I had just clicked "save" to publish my blog and the internet closed without warning, so this is an abbreviated version of my abbreviated blog. Two stories caught my eye on the train ride in to work - the Washington Post's compacted commuter daily, the Express, featured one bona fide science story and one story that mentioned the word science, so I'll include both.

The first: D.C. has the (mis)fortune of lovely ginkgo trees lining certain streets in town. I love ginkgos. Except when they drop their fruit. Arborists attempted to mitigate the foul stench with a new method this year - instead of the ineffectual SproutNip spray, they tried injecting a chemical mixture into the base of the trees so the flowers would drop before the fruit ripes, producing the death-like scent of rotten putrid grossness. Here's the headline and first few graphs of the Washington Post story. Kudos to David Fahrenthold for having fun with the article.

Ginkgo-Lined D.C., Capital of the U.S., and Now P.U.

The bouquet of a ginkgo tree's fruit has strong notes of unwashed feet and Diaper Genie, with noticeable hints of spoiled butter. For the District government this winter, it is the smell of defeat. This year, arborists working for the city tried a new solution for the stinky fruit, which has plagued residents for decades. They injected more than 1,000 ginkgo biloba trees with a chemical to stop them from producing the fruit. Whoops. The chemical didn't work, for reasons that scientists still don't understand. Now, instead of less ginkgo stink, Washington has its worst case in years -- a bumper crop of nastiness that is studding sidewalks and sliming dress shoes from Capitol Hill to Kalorama.

One fun fact: ginkgos, which are actually living fossils, are normally of the male variety (in the suburbs), which don't produce the fruit and hence don't smell. Some female trees were accidentally planted in the district. Stupid girls.

On to less stinky topics: in another article the staff writers recommended various taverns in town, in which certain Heroes characters might feel at home while imbibing and watching themselves on TV. I have no idea how this escaped my notice, but apparently D.C. has a bar called The Science Club! They even have old chem lab stools and a chalkboard. Awesome. Whether or not the place survives, the reviewer noted, is Darwinian - survival of the fittest.

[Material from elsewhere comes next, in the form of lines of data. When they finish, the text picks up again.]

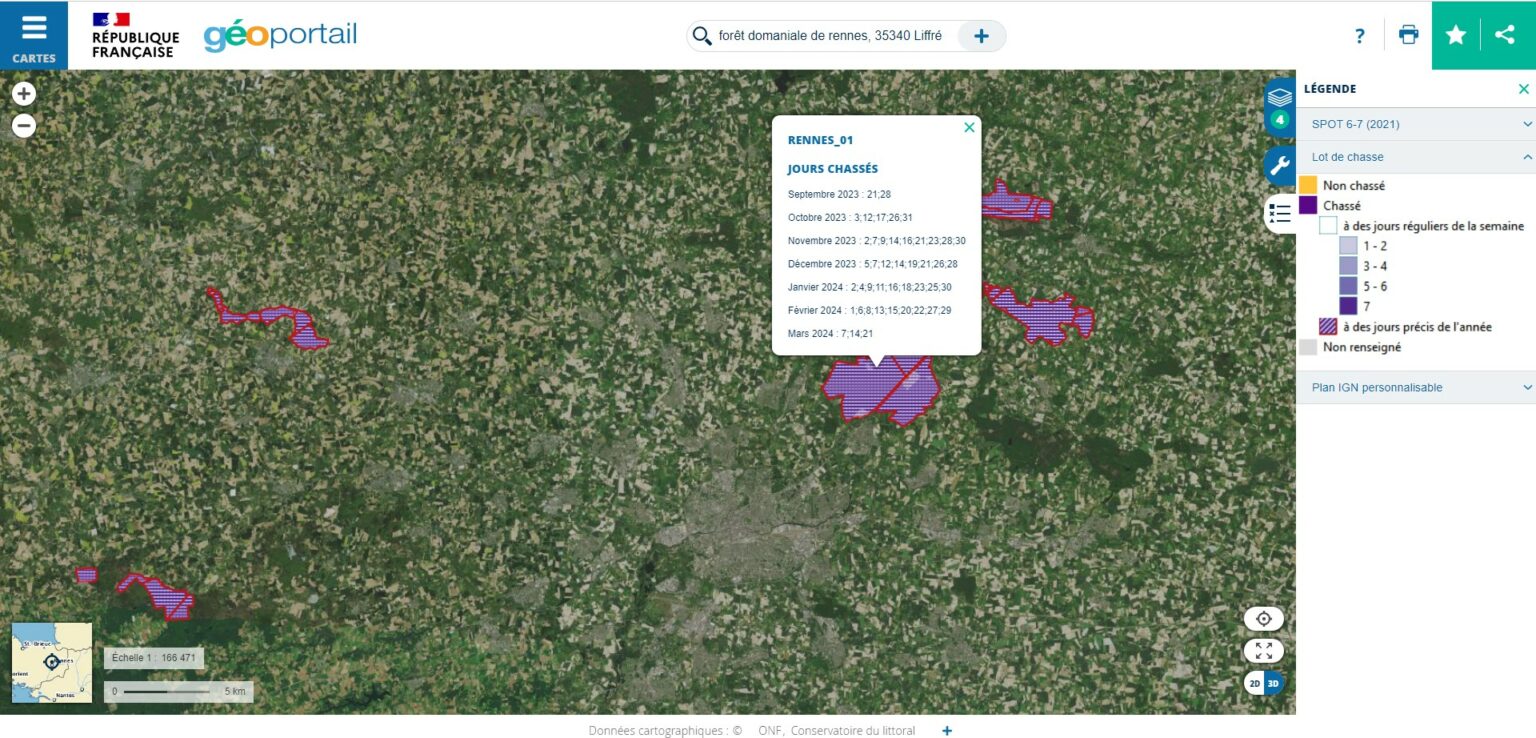Viewport: 1536px width, 738px height.
Task: Zoom in on the map
Action: pos(24,94)
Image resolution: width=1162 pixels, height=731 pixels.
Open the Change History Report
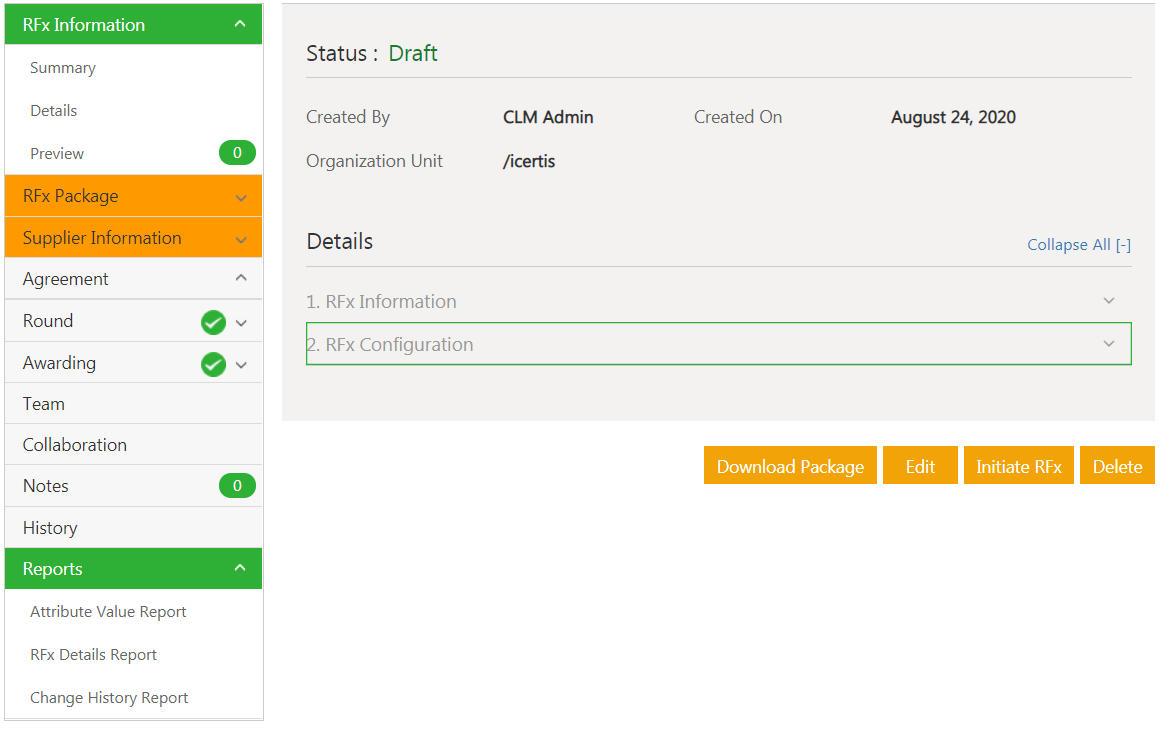point(109,698)
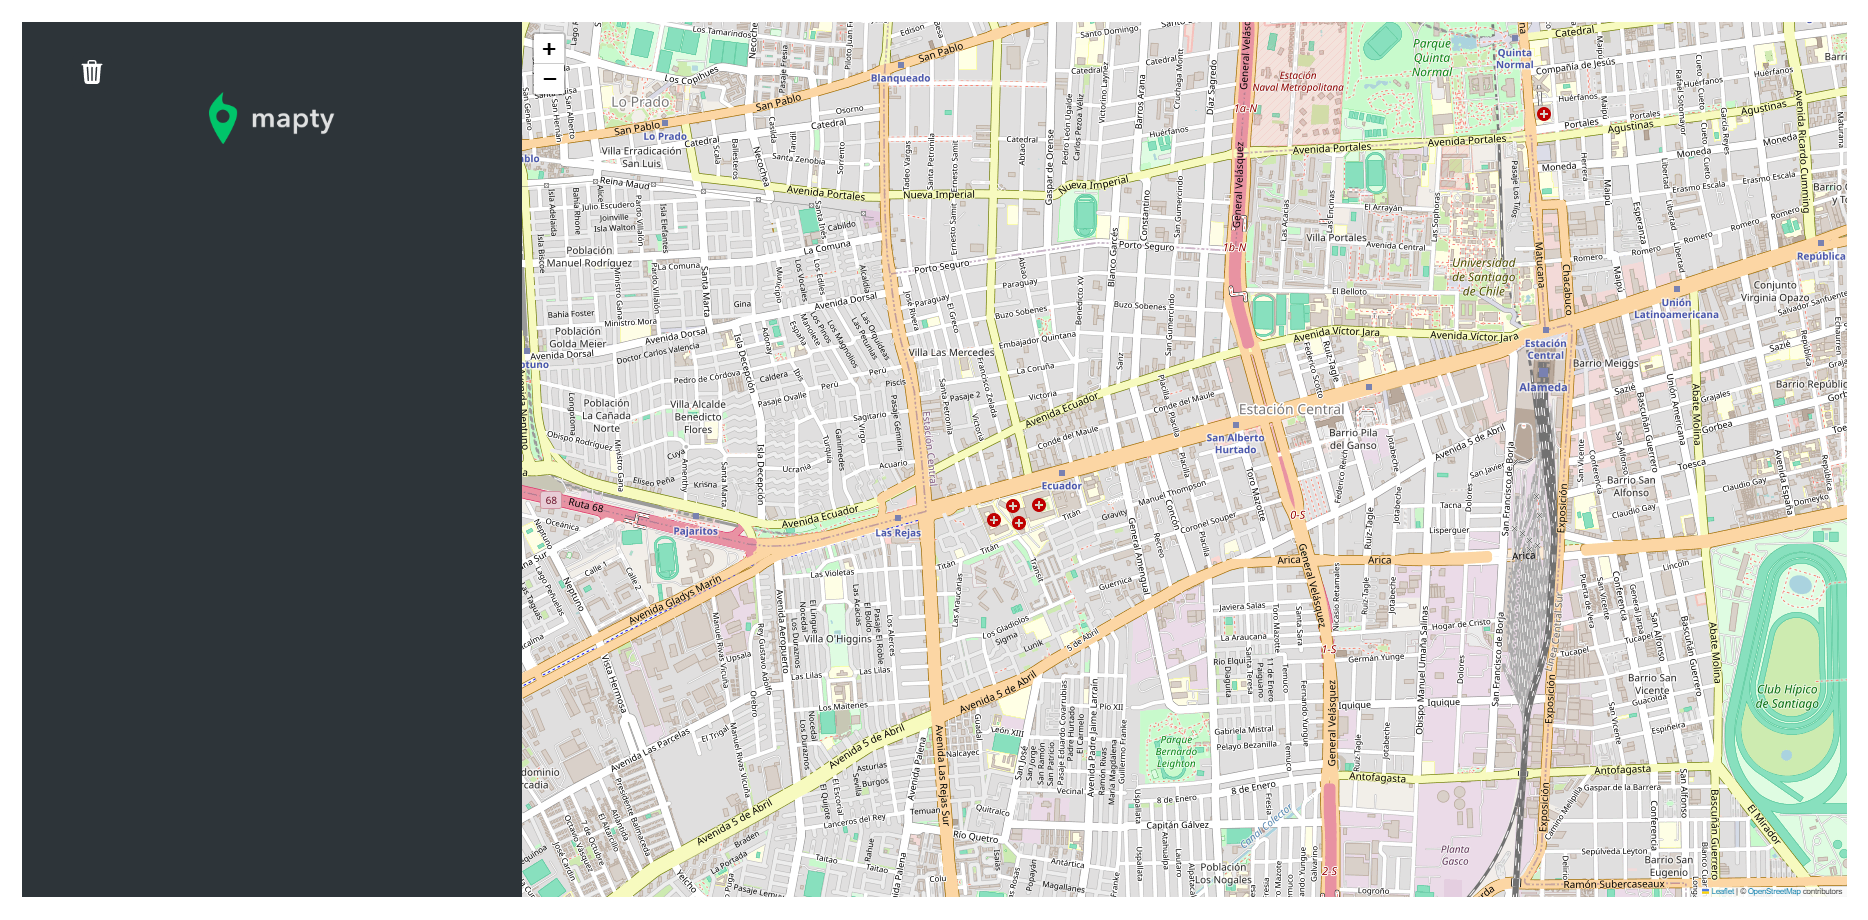Click the Ruta 68 highway shield
This screenshot has width=1868, height=920.
coord(551,500)
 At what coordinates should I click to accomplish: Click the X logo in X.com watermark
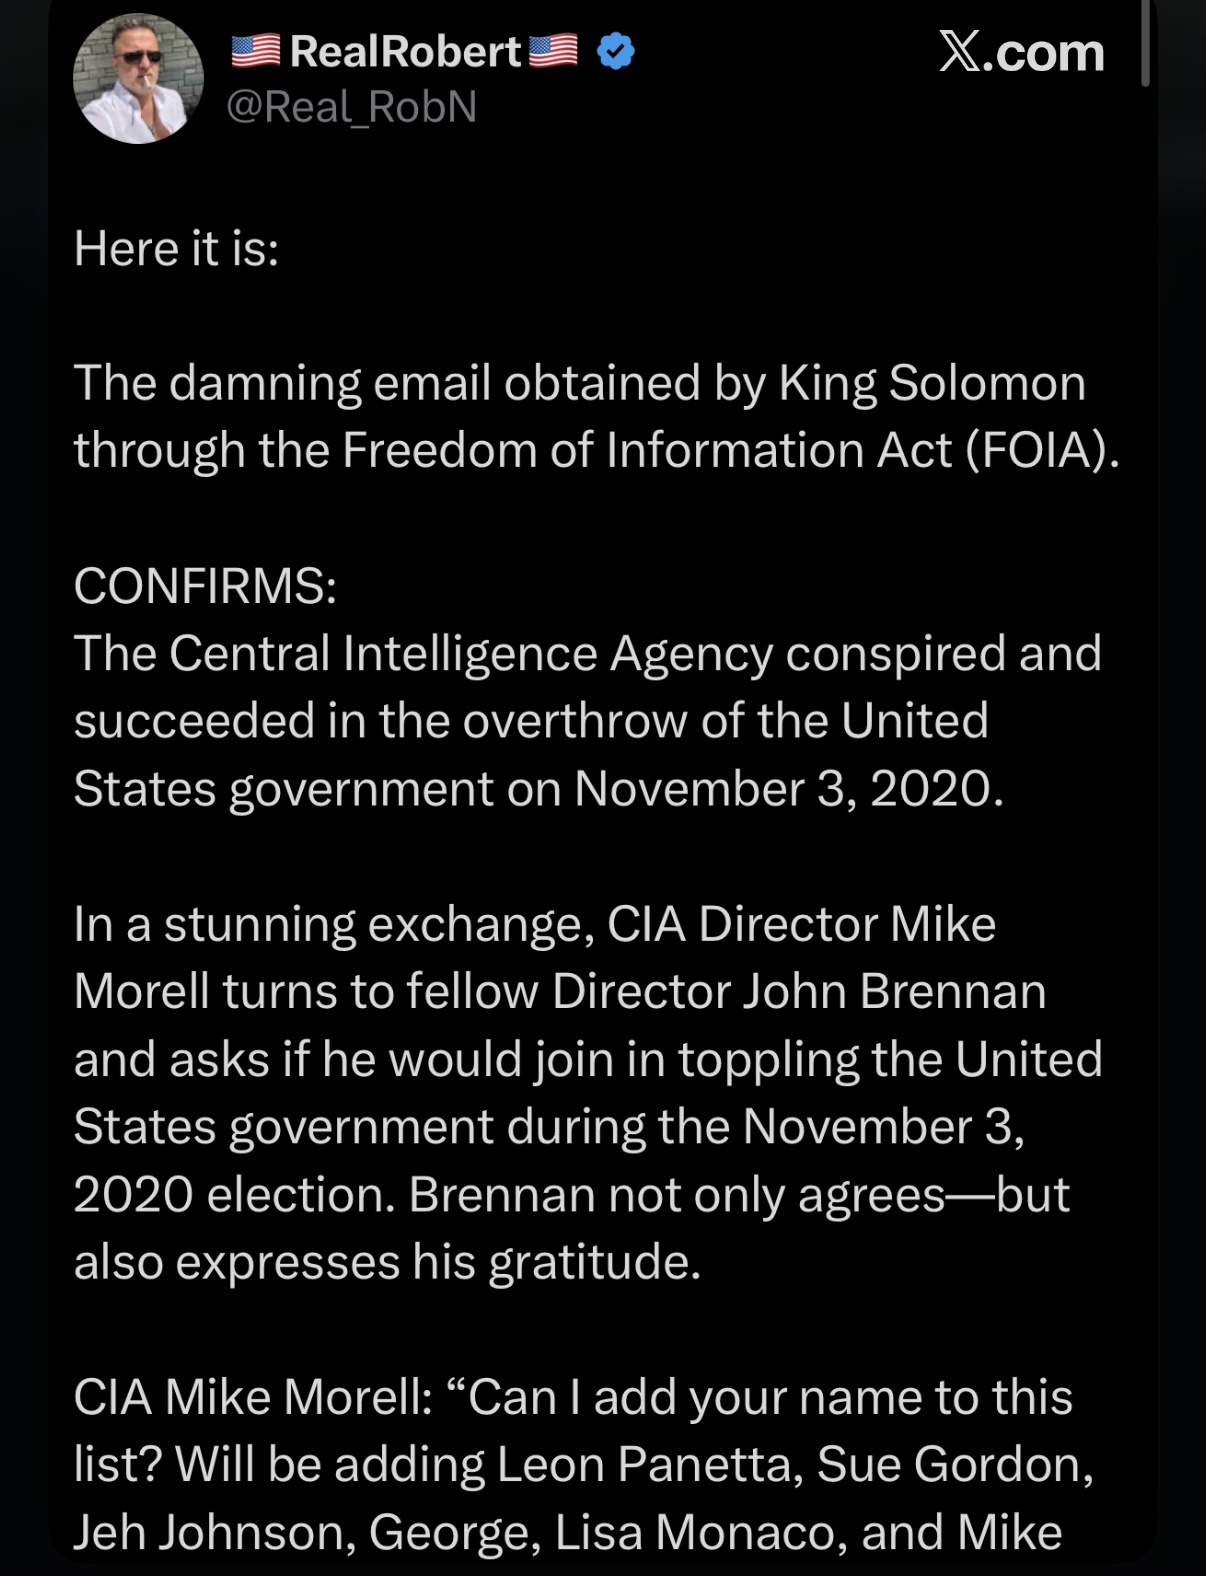(959, 52)
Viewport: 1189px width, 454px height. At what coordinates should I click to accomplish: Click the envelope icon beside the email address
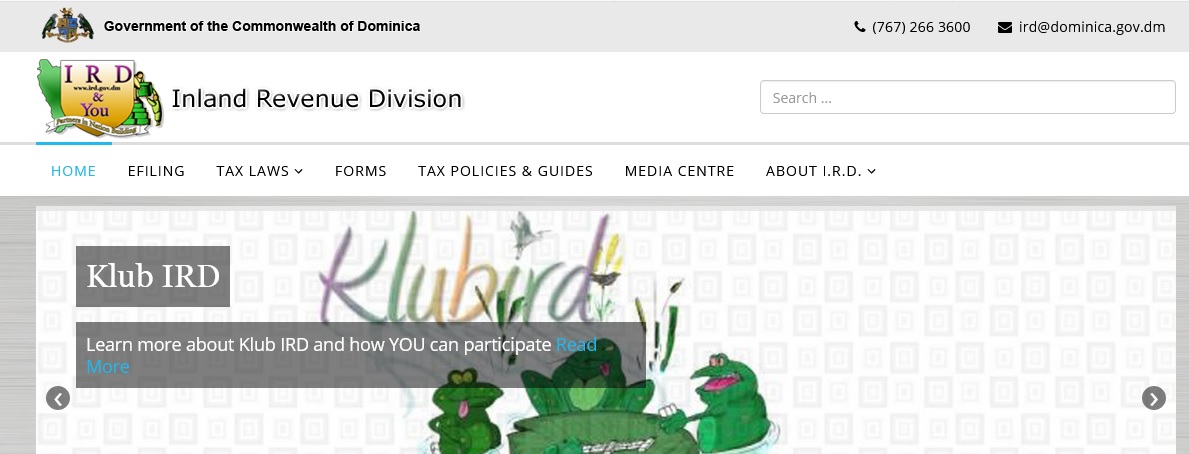tap(1005, 27)
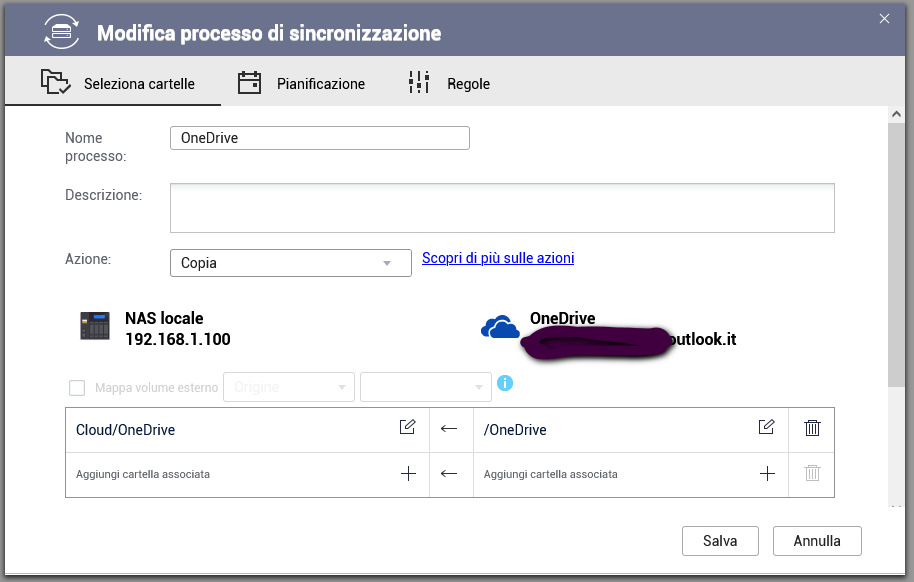
Task: Switch to the Pianificazione tab
Action: (x=301, y=84)
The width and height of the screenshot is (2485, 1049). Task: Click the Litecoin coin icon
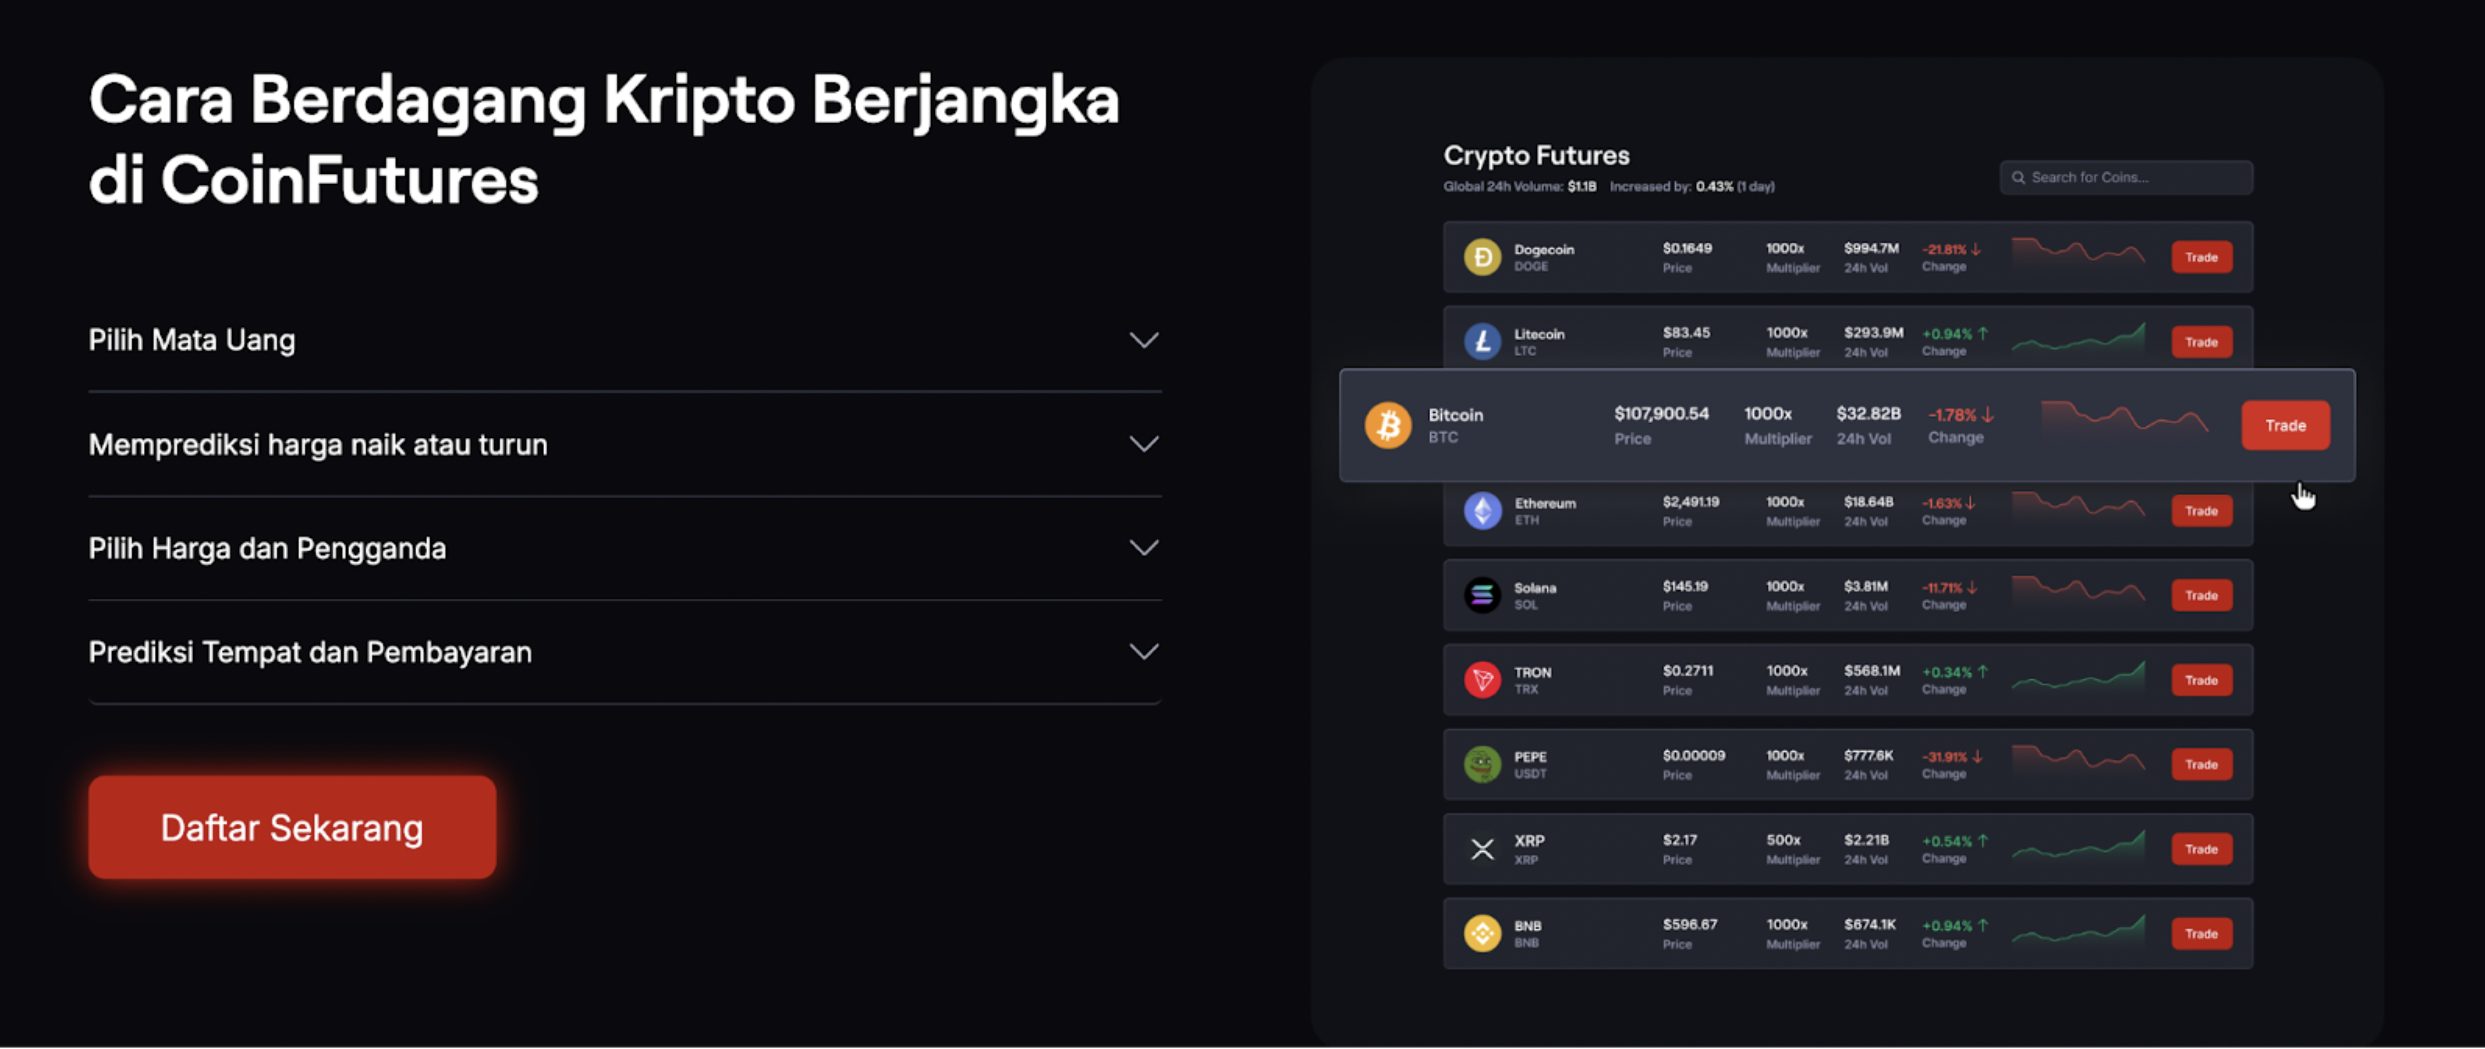[x=1482, y=342]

And finally, this week FDA is discussing two oncologics, Erbitux and Vectibix, in the context of KRAS as a predictive and/or prognostic biomarker in oncology drug development. Since I've written about this for my publication I won't go into detail, but the story is fascinating and a great case study for pharmacogenomics. Essentially, for those who aren't aware, patients with wild-type KRAS (of the RAS oncogene family) respond differently to EGFR therapy than patients with mutant KRAS. Whether this results in testing for patients a la warfarin remains to be seen.